Action item
Below is a listing. Quote from it, exactly, the lines from the one containing "Instruction: Click the green" down to the one containing "The width and height of the screenshot is (1350, 900).", both ends included, and nothing else.

++++++++++

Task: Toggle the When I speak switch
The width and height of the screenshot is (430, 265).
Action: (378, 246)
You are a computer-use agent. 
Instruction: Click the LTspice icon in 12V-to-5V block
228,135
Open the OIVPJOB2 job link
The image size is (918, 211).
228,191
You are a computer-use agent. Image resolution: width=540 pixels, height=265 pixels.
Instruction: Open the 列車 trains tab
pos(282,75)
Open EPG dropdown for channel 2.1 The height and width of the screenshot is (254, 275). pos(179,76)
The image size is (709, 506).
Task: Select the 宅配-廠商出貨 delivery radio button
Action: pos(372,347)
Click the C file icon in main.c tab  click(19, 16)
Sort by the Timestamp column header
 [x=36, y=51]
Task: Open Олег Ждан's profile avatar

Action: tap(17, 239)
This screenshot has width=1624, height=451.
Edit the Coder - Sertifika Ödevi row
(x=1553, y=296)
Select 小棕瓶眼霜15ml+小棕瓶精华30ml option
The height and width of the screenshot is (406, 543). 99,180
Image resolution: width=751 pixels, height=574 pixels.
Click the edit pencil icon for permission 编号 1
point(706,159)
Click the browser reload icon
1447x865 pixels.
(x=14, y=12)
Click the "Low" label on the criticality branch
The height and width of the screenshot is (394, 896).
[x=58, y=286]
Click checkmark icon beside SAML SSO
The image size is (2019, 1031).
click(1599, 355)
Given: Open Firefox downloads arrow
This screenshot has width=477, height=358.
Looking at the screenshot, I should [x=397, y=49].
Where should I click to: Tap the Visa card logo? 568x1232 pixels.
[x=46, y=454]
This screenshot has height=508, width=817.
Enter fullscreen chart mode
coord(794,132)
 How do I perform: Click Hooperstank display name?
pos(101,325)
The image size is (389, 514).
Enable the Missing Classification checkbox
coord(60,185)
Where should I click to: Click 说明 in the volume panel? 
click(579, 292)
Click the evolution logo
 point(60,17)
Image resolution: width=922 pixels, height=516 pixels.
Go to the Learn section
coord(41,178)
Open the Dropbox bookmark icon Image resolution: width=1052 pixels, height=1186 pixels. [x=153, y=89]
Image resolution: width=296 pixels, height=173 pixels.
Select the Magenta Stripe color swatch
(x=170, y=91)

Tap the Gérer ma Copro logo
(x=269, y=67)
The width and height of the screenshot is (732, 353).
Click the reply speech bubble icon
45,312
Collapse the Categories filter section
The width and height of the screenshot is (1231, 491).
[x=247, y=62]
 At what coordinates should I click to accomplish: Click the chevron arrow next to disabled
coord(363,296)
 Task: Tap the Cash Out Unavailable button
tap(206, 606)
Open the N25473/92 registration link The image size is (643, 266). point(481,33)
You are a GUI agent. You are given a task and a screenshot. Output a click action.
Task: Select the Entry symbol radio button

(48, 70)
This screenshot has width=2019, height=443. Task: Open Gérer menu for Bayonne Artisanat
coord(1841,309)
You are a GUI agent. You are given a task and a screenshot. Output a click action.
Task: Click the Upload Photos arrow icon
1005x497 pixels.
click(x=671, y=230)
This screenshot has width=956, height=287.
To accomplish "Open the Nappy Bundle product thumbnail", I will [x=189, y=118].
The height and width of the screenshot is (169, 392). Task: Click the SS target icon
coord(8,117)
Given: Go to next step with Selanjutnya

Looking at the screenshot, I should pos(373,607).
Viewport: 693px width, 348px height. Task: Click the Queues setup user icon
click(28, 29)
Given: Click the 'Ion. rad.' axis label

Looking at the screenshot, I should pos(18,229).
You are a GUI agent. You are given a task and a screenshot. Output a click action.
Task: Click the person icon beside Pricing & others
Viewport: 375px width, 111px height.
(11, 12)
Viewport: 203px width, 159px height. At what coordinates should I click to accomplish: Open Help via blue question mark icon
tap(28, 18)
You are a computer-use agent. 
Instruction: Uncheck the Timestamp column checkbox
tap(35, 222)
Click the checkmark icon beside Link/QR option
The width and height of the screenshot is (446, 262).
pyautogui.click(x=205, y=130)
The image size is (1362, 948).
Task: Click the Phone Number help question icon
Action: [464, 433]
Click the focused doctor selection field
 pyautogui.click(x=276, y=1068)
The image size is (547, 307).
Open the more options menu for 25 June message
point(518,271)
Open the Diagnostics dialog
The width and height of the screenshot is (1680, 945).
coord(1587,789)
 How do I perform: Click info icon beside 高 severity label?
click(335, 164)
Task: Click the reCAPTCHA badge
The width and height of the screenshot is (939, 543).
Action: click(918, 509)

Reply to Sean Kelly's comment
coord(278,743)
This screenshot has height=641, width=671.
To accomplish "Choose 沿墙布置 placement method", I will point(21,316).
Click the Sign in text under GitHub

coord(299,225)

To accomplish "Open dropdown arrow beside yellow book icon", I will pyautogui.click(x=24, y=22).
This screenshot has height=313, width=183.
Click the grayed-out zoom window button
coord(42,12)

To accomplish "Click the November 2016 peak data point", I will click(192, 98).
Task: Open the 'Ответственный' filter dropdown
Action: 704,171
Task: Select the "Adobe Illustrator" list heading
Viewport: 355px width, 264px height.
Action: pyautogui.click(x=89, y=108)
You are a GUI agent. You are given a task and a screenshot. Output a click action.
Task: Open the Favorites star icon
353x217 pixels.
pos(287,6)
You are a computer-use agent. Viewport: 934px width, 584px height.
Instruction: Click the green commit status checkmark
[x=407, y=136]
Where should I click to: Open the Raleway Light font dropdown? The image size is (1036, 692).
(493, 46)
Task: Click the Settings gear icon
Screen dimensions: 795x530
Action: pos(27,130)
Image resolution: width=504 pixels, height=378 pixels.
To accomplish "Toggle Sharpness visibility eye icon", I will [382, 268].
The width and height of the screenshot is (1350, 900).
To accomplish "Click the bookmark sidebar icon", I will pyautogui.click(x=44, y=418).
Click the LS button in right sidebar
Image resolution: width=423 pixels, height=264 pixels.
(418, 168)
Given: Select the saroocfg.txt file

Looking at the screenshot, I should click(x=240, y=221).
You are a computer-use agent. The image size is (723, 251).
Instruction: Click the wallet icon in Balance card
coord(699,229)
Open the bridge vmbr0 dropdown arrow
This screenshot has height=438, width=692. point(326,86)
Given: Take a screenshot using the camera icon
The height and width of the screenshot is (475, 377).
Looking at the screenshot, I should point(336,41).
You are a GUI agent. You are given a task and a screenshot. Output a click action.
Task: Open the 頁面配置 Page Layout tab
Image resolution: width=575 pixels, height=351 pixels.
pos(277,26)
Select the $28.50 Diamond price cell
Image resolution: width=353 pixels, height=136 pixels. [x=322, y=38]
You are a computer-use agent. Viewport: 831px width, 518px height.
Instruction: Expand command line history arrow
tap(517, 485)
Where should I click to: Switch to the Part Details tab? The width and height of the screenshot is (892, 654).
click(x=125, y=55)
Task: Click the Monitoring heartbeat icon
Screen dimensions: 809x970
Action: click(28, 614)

++++++++++

Result of the exercise
Instruction: Click the green commit status checkmark
[x=407, y=136]
Where should I click to: Open the Raleway Light font dropdown? The image size is (1036, 692).
(493, 46)
Task: Click the Settings gear icon
Screen dimensions: 795x530
Action: pos(27,130)
Image resolution: width=504 pixels, height=378 pixels.
To accomplish "Toggle Sharpness visibility eye icon", I will [382, 268].
The width and height of the screenshot is (1350, 900).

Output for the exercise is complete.